Life is Weird

Dec 06, 2010 20:54

Life is weird, then you get ready to die and that's weird too. Not that anyone is dying (that I know of) but it is weird, sometimes sad, sometimes funny, sometimes both.  My great-grandmother died at 105. Not that we weren't sad when she died, cause we were, but it's hard to feel particularly bad for someone who managed to get that much life wedged in. She was a very interesting woman, who partied through prohibition, smoked until it became unfashionable, drank one daily drink-- for the effect not the taste, stayed out of the sun, and had one child because that's what birth control is for. I was often threatened as a child with the possibility of my Nana being invited over to do a white-gloved inspection of my room. The threat worked for awhile until I figured out Nana would have to walk through the rest of the house to get to my room, and my mother's housekeeping wasn't going to pass inspection either. My mother was NOT amused to have this threat thrown back in her face. (Pro tip: If you have a smart child they will eventually be a smart-mouthed child so think about your parental threats the way you think about vanity license plates and cops, "How will this sound dripping with sarcasm?") My grandmother was with my Nana the night she died. I don't remember her dying OF anything... things just sort of stopped working in quick succession. We knew she wasn't well but we weren't really aware she was going to to die... except Nana knew. She insisted on going up to see her younger sister who was on a different floor. My grandmother told her that they couldn't do that because it was late at night and the sister was sleeping. My Nana got very indignant and said, "Well, we BETTER because I'm going to die." She did too... cause she wasn't one to make grandiose statements without backing it up. It makes me smile just to think about it. Almost makes up for the fact that she timed everything so I had to go to the funeral with navy blue hair. Don't give me that look-- she totally did it on purpose. Trust me.

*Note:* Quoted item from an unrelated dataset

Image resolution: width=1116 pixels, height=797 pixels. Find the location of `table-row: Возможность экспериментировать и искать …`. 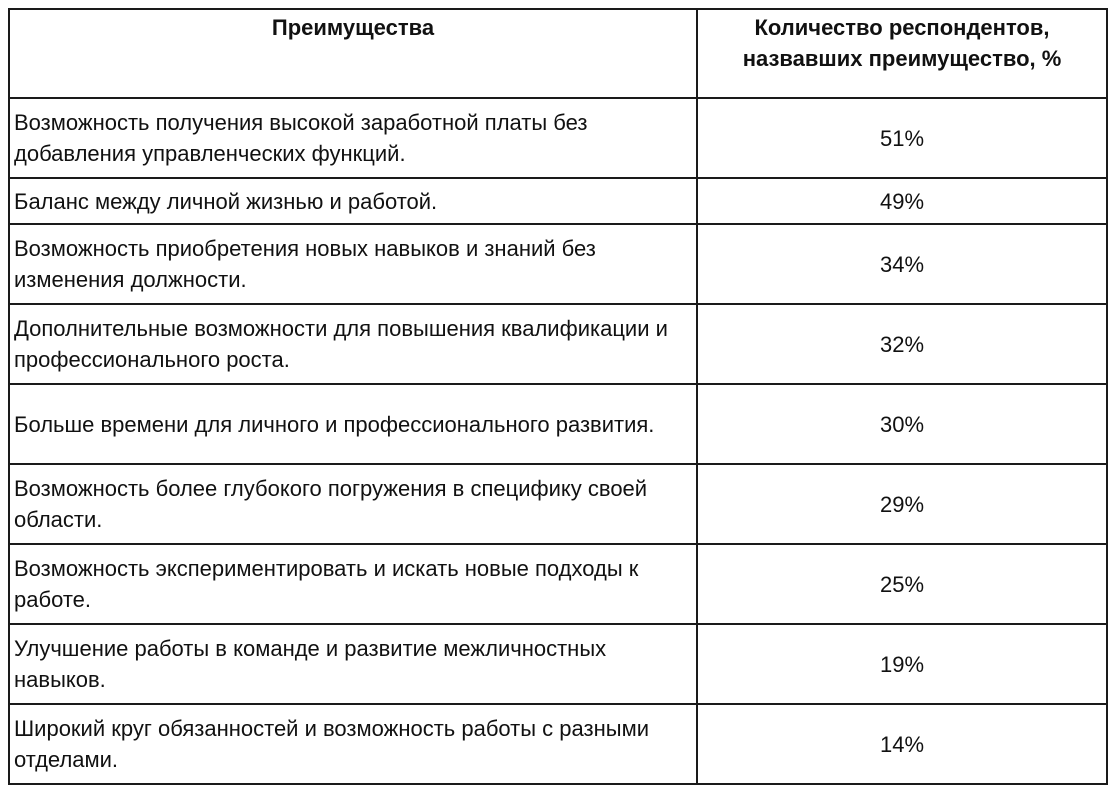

I went to the beach today, very spontaneous and poorly planned. Being that I can see the Pacific Ocean from my front window it would appear that such things would not require planning. It is entirely possible to go to the beach in a spontaneous manner that is perfectly rational. This, is not what I did. I picked a further afield beach with an isolated cove that requires hiking over a large boulder field around a point that can get cut off by the tide and a damp scramble across slippery clay. Add that I didn't exactly mention to anyone where I was going, didn't grab a waterproof jacket, and had less than an hour of daylight to get out there and back... things get a little bit more interesting. Not super interesting because my cellphone works out there, I had a pitiful flashlight, and there is a very steep trail out of the cove if you get stuck (though there have been a lot of bear sitings recently). I was talking with a friend about family mottos the other night and mine is, "Well, it seemed like good idea at the time".   Since I'm writing this you can probably deduce that nothing went even a little bit wrong on my expidition, and I got back to my car before I lost daylight. It was a very good day.

Life is weird, but that's a good thing. May you never live in normality longer than you have to.